*Task description*: Write the part of the Python notebook tutorial that comes after its last sentence.
[Start of Selected extract]
# A Python (Jupyter) notebook

This is a Python notebook. It is a way of explaining what your code does (to yourself as well as others!), while also including working code that can be run again and again (by yourself as well as others). These used to be called Jupyter notebooks but increasingly are more generically referred to as just 'python notebooks'.

The text parts (like this) are written in **Markdown**. These are then broken up with **code snippets**.

Let's start with the obligatory code to print the text string 'hello world'...

In [1]:
print("Hello world")

Hello world


Happy now? OK, let's move on to some basic programming concepts. These are:

* Variables
* Loops
* If/else tests
* Functions
* Libraries

## Variables: storing and manipulating information

A variable is a way of storing and manipulating information in programming. A typical example would be the user's name: in a piece of programming you might want to ask the user for their name, and then store it somehow to use later (in a welcome message, or a result at the end, for example). 

Another example would be the user's score in a quiz or game: this is a variable which you not only want to store, but also *change*: every right answer, for example, might add 10 points to their score variable.

If you've ever written a spreadsheet formula that uses a cell reference like A2 or C10 then you've already used a form of variable: a formula like `A2*10` can different results depending on the value in A2 - and is more flexible: instead of having to type a new formula each time you want to multiply a number by 10, you only have to change one thing: the value in A2.

In Python you create a variable by specifying a name for the variable, followed by the `=` operator, and the value that you want to store in that variable, like this:

In [20]:
mynewvariable = "Paul"
myage = 18

The name of the variable can be almost anything - the only exceptions are a few special words which already exist as commands, like `print`, but if you try to use any of these you will get a warning anyway. It cannot have spaces (use underscores instead).

Once created variables can then be used - and changed - by using the name, like so:

In [4]:
print(mynewvariable)

Paul


You can change a variable by assigning a new value in the same way:

In [5]:
mynewvariable = "Sarah"
print(mynewvariable)

Sarah


And you can even use a variable to update itself:

In [6]:
print(myage)
myage = myage+1
print(myage)

18
19


Note that the code to the right of the `=` operator is executed *first*, so in the part `myage+1`, the variable `myage` is 18. 18+1 is 19, and that value is then **assigned** to the `myage` variable, overwriting its previous value of 18.
[End of Selected extract]
[Start of Record list]
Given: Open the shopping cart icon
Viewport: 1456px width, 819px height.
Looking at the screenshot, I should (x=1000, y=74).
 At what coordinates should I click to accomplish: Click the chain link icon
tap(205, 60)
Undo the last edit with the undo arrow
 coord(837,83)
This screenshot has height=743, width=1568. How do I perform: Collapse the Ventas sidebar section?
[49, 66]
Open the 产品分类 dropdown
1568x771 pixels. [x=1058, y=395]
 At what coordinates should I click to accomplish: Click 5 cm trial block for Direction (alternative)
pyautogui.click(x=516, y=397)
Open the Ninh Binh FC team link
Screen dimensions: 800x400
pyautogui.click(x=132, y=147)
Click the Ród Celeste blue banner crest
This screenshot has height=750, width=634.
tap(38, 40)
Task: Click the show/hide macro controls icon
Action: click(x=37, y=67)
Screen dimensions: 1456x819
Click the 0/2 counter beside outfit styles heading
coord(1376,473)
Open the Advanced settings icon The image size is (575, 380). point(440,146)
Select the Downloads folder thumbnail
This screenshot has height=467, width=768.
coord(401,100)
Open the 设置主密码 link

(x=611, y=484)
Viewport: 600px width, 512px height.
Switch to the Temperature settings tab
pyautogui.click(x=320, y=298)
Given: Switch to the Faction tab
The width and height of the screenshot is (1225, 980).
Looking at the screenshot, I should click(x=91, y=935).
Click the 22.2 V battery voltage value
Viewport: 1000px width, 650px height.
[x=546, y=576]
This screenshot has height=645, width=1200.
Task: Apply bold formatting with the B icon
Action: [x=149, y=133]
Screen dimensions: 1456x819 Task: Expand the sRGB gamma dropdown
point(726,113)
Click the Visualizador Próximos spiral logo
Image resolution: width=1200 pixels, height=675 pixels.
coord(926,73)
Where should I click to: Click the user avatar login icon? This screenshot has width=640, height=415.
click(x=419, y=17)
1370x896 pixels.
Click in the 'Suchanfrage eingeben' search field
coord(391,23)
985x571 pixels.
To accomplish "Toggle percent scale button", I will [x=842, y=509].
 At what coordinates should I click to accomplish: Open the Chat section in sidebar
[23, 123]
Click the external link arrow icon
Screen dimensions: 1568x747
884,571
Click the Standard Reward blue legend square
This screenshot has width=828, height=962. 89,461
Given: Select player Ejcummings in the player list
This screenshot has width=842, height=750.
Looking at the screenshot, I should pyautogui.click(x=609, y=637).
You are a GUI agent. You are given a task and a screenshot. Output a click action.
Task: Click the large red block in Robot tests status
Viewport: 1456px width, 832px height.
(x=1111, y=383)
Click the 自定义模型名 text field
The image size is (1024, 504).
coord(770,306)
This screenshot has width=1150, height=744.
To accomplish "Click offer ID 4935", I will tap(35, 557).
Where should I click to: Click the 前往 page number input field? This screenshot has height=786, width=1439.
[End of Record list]
*Exercise output*:
### Types of variable

Note that the two values we used above - `"Paul"` and `18` - have an important difference: one uses quotation marks. This indicates that the value is a **string**, i.e. a series of characters. If you try to use a word without quotation marks, the code will assume that it has a special meaning, like a variable, function or library (more on those below).

See what happens, for example, if we try to assign the value `Paul` *without* quotation marks to a variable:

In [7]:
mynewvariable = Paul

NameError: name 'Paul' is not defined

The error tells us that `'Paul' is not defined`. In other words, we have not *defined* a function or variable called Paul. That's because it's not a function or variable - it's a string, but we forgot to indicate that by putting it inside quotation marks.

Numbers do not need quotation marks because they are, well, numerical. And we want to treat them that way. Sometimes we *might* want to treat numbers as strings - for example if we are putting them into a URL, or adding them to a postcode or similar code. In those cases we would put them in quotation marks. But if want to perform calculations like adding, multiplying, and so on, we don't use quotation marks.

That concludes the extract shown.